Nadie en la Legislatura parece inmutarse porque la figura de la cláusula de conciencia, cuyo sentido último es proteger las convicciones personales de los periodistas, quiere ser usada como una herramienta para corroer la relación entre directivos y profesionales. Sin embargo, cuando los genios detrás del proyecto de Ley de Comunicación generan derechos laborales desmedidos a partir del posible irrespeto a ese derecho, no se dan cuenta de que están a punto de cambiar, quizá de modo irreversible, las realidades laborales dentro de los medios de comunicación.
Nadie niega que la fórmula es atractiva a primera vista para quienes se sienten beneficiarios. Pero en el supuesto de que se aprobara la propuesta, las tareas de planificación, dirección y edición periodística quedarán condicionadas.
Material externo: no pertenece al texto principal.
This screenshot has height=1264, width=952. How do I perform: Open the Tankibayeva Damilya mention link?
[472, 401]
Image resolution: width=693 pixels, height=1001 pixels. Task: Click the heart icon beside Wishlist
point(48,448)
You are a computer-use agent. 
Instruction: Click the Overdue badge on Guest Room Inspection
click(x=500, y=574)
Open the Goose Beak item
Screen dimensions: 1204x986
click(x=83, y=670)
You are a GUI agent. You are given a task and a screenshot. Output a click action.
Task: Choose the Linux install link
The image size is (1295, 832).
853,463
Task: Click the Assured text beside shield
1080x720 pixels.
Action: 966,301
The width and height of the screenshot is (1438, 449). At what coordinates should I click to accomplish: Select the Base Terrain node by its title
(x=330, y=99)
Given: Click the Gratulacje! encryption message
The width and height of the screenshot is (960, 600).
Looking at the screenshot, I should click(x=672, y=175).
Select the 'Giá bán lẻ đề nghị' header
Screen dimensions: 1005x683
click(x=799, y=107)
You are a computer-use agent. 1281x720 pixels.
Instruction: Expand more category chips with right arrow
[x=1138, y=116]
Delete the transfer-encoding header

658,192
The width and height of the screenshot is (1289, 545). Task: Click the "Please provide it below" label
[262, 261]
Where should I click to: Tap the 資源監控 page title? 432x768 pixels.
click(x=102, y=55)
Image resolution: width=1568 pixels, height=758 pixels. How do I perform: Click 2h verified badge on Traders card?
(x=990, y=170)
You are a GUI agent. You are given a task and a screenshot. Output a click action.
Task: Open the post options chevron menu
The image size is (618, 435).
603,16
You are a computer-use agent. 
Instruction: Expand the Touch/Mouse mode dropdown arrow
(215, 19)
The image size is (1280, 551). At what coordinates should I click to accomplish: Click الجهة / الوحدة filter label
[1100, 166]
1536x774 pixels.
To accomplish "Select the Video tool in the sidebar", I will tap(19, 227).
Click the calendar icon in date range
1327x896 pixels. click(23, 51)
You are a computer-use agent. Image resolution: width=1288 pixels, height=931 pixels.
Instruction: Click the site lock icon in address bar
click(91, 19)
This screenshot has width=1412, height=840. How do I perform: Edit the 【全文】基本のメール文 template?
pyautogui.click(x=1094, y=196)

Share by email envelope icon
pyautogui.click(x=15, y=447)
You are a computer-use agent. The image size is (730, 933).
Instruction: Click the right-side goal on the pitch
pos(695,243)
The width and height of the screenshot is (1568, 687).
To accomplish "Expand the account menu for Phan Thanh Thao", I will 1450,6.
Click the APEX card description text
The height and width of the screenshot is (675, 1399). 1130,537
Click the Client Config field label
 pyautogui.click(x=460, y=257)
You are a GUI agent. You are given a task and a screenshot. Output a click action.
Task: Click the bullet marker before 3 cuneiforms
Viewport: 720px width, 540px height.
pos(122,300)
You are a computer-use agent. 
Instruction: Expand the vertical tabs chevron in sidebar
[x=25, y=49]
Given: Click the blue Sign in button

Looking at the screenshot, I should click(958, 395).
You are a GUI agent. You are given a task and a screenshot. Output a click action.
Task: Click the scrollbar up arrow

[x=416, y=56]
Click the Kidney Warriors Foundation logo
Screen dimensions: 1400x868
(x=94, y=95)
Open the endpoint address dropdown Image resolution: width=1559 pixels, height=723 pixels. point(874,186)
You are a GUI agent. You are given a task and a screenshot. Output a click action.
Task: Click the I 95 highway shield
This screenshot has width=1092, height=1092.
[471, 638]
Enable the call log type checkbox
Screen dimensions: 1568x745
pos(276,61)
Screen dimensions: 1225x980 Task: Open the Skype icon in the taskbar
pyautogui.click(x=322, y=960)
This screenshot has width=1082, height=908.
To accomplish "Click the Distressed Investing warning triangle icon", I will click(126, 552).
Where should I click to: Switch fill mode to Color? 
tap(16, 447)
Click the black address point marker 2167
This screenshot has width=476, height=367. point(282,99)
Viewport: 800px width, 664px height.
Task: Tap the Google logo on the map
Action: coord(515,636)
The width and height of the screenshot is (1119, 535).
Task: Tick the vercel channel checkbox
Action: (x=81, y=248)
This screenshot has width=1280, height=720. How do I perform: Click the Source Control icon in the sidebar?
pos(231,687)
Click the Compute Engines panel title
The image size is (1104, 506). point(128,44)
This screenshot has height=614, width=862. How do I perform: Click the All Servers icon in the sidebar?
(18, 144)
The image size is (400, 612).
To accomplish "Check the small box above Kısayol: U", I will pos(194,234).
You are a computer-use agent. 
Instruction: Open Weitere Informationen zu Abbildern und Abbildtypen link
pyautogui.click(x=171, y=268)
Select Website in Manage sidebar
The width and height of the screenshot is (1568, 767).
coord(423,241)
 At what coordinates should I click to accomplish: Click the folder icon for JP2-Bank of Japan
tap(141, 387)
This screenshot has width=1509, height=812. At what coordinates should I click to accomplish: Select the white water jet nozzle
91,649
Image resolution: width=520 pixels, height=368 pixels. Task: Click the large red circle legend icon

El reclamo de los periodistas frente a solicitudes de trabajo o a cambios en sus notas (lo cual es común en busca de calidad) puede llegar a crear la figura del despido intempestivo, lo mismo que “los casos de cambio sustancial de orientación informativa o línea ideológica en el medio de comunicación social”…
Pero las cosas no quedan ahí. En consonancia con esta norma, el proyecto liderado por Betty Carrillo también prevé el derecho a una indemnización por daño emergente, lucro cesante y daño moral en el caso de que un medio, “sin causa legítima”, suspenda la publicación de un artículo o noticia, o cancele la emisión de un programa o modifique su horario habitual.
La intención de generar división interna es obvia, pero lo que quedó fuera de los cálculos de los legisladores es que socavar las relaciones laborales en los medios traerá al menos dos efectos en el mismo ámbito periodístico. En primer lugar, la producción se volverá engorrosa, afectará la demanda de las audiencias de información oportuna y de calidad, y terminará por afectar la operación y las finanzas de los medios. En segundo lugar, y más grave, se abrirá la posibilidad de un cambio en las relaciones contractuales, al buscar fórmulas que no signifiquen relación laboral. No es lo que quieren las empresas ni los comunicadores. ¿Es lo que realmente quieren los legisladores?